YOUR OBJECTIVE:
An exact reproduction of the data below is expected, free of images.

INFORMATION:
----------------

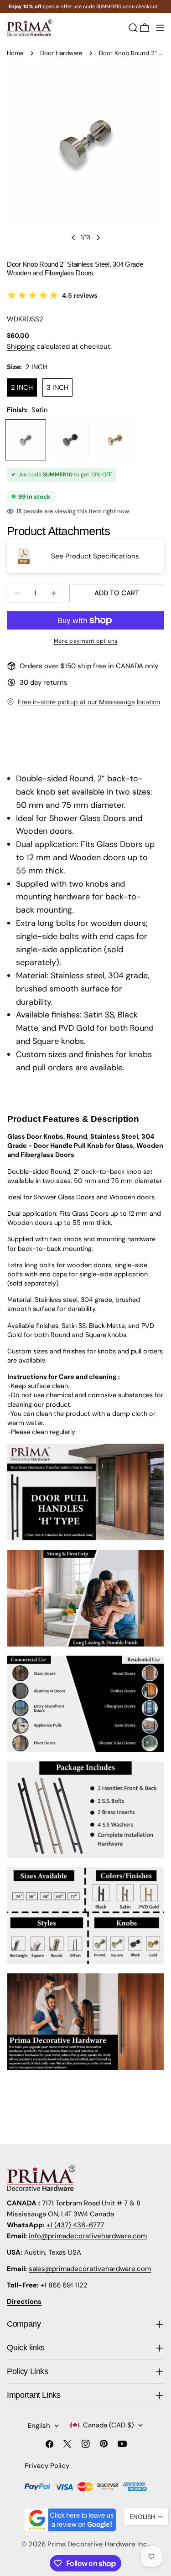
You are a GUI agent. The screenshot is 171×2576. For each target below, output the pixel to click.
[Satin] (25, 440)
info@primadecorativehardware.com (88, 2235)
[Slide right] (98, 237)
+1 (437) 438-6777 (75, 2225)
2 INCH (22, 387)
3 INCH (57, 387)
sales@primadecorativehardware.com (90, 2268)
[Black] (70, 440)
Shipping (21, 346)
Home (15, 53)
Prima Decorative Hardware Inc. (98, 2544)
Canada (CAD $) (108, 2425)
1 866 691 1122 (66, 2285)
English (39, 2425)
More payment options (86, 641)
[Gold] (115, 440)
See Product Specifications (95, 556)
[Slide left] (73, 237)
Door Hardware (61, 53)
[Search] (133, 27)
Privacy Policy (47, 2465)
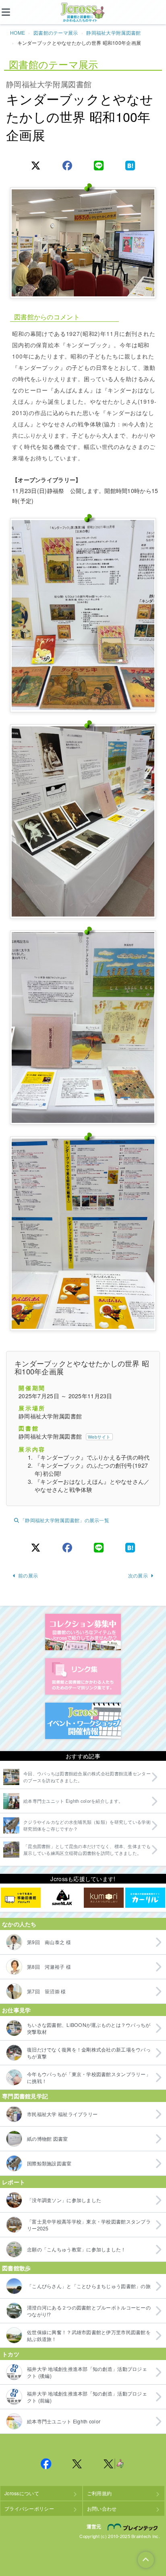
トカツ (10, 2354)
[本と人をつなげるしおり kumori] (104, 1898)
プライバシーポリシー (29, 2508)
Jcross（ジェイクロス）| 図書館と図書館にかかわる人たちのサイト (83, 12)
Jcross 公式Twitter (77, 2463)
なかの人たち (19, 1924)
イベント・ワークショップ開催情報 (83, 1721)
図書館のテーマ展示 (55, 32)
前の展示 (28, 1575)
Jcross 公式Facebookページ (46, 2463)
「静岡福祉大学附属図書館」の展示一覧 (64, 1520)
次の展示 (138, 1575)
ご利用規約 (99, 2493)
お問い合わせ (102, 2508)
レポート (13, 2182)
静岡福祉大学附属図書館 (113, 32)
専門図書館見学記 (25, 2096)
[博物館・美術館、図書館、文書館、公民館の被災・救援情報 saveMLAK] (62, 1898)
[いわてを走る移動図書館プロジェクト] (21, 1898)
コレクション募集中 (83, 1632)
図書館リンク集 (83, 1676)
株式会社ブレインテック (134, 2527)
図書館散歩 (16, 2268)
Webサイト (99, 1436)
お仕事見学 (16, 2010)
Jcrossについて (21, 2493)
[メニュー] (12, 12)
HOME (17, 32)
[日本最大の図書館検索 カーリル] (145, 1898)
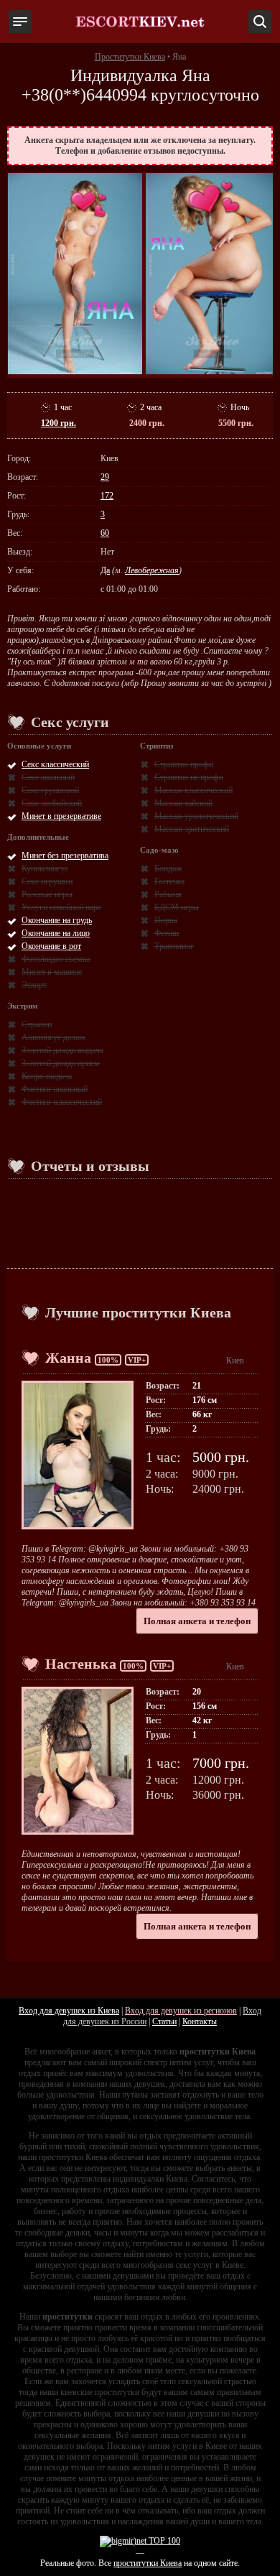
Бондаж (168, 868)
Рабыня (168, 894)
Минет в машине (52, 972)
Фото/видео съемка (56, 959)
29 (105, 477)
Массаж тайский (183, 803)
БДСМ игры (176, 907)
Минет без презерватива (65, 856)
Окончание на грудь (57, 920)
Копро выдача (47, 1076)
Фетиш (166, 933)
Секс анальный (48, 777)
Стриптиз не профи (188, 777)
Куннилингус (45, 868)
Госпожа (169, 881)
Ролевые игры (47, 894)
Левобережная (152, 570)
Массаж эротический (191, 829)
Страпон (37, 1024)
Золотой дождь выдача (62, 1050)
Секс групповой (50, 790)
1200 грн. (58, 423)
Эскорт (34, 985)
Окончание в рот (51, 946)
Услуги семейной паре (61, 907)
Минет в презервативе (61, 816)
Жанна (68, 1358)
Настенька (80, 1664)
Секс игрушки (47, 881)
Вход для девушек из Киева (69, 2011)
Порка (165, 920)
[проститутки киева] (140, 21)
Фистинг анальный (55, 1089)
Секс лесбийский (52, 803)
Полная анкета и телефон (197, 1621)
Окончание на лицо (56, 933)
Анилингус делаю (53, 1037)
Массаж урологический (196, 816)
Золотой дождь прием (61, 1063)
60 (105, 533)
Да (105, 570)
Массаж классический (193, 790)
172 (107, 496)
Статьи (164, 2021)
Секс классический (55, 764)
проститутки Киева (147, 2563)
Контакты (199, 2021)
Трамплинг (174, 946)
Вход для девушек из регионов (181, 2011)
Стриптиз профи (183, 764)
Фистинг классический (62, 1102)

----------------

SOLUTION TO THIS EXERCISE:
You are a GUI agent. The screenshot is 171×2576. For each target below, output the pixel to click.
[Satin] (25, 440)
info@primadecorativehardware.com (88, 2235)
[Slide right] (98, 237)
+1 (437) 438-6777 (75, 2225)
2 INCH (22, 387)
3 INCH (57, 387)
sales@primadecorativehardware.com (90, 2268)
[Black] (70, 440)
Shipping (21, 346)
Home (15, 53)
Prima Decorative Hardware Inc. (98, 2544)
Canada (CAD $) (108, 2425)
1 866 691 1122 (66, 2285)
English (39, 2425)
More payment options (86, 641)
[Gold] (115, 440)
See Product Specifications (95, 556)
[Slide left] (73, 237)
Door Hardware (61, 53)
[Search] (133, 27)
Privacy Policy (47, 2465)
トカツ (10, 2354)
[本と人をつなげるしおり kumori] (104, 1898)
プライバシーポリシー (29, 2508)
Jcross（ジェイクロス）| 図書館と図書館にかかわる人たちのサイト (83, 12)
Jcross 公式Twitter (77, 2463)
なかの人たち (19, 1924)
イベント・ワークショップ開催情報 (83, 1721)
図書館のテーマ展示 (55, 32)
前の展示 (28, 1575)
Jcross 公式Facebookページ (46, 2463)
「静岡福祉大学附属図書館」の展示一覧 (64, 1520)
次の展示 (138, 1575)
ご利用規約 (99, 2493)
お問い合わせ (102, 2508)
レポート (13, 2182)
静岡福祉大学附属図書館 (113, 32)
専門図書館見学記 (25, 2096)
[博物館・美術館、図書館、文書館、公民館の被災・救援情報 saveMLAK] (62, 1898)
[いわてを走る移動図書館プロジェクト] (21, 1898)
コレクション募集中 (83, 1632)
図書館リンク集 (83, 1676)
株式会社ブレインテック (134, 2527)
図書館散歩 (16, 2268)
Webサイト (99, 1436)
お仕事見学 (16, 2010)
Jcrossについて (21, 2493)
[メニュー] (12, 12)
HOME (17, 32)
[日本最大の図書館検索 カーリル] (145, 1898)
Бондаж (168, 868)
Рабыня (168, 894)
Минет в машине (52, 972)
Фото/видео съемка (56, 959)
29 (105, 477)
Массаж тайский (183, 803)
БДСМ игры (176, 907)
Минет без презерватива (65, 856)
Окончание на грудь (57, 920)
Копро выдача (47, 1076)
Фетиш (166, 933)
Секс анальный (48, 777)
Стриптиз не профи (188, 777)
Куннилингус (45, 868)
Госпожа (169, 881)
Ролевые игры (47, 894)
Левобережная (152, 570)
Массаж эротический (191, 829)
Страпон (37, 1024)
Золотой дождь выдача (62, 1050)
Секс групповой (50, 790)
1200 грн. (58, 423)
Эскорт (34, 985)
Окончание в рот (51, 946)
Услуги семейной паре (61, 907)
Минет в презервативе (61, 816)
Жанна (68, 1358)
Настенька (80, 1664)
Секс игрушки (47, 881)
Вход для девушек из Киева (69, 2011)
Порка (165, 920)
[проститутки киева] (140, 21)
Фистинг анальный (55, 1089)
Секс лесбийский (52, 803)
Полная анкета и телефон (197, 1621)
Окончание на лицо (56, 933)
Анилингус делаю (53, 1037)
Массаж урологический (196, 816)
Золотой дождь прием (61, 1063)
60 (105, 533)
Да (105, 570)
Массаж классический (193, 790)
172 (107, 496)
Статьи (164, 2021)
Секс классический (55, 764)
проститутки Киева (147, 2563)
Контакты (199, 2021)
Трамплинг (174, 946)
Вход для девушек из регионов (181, 2011)
Стриптиз профи (183, 764)
Фистинг классический (62, 1102)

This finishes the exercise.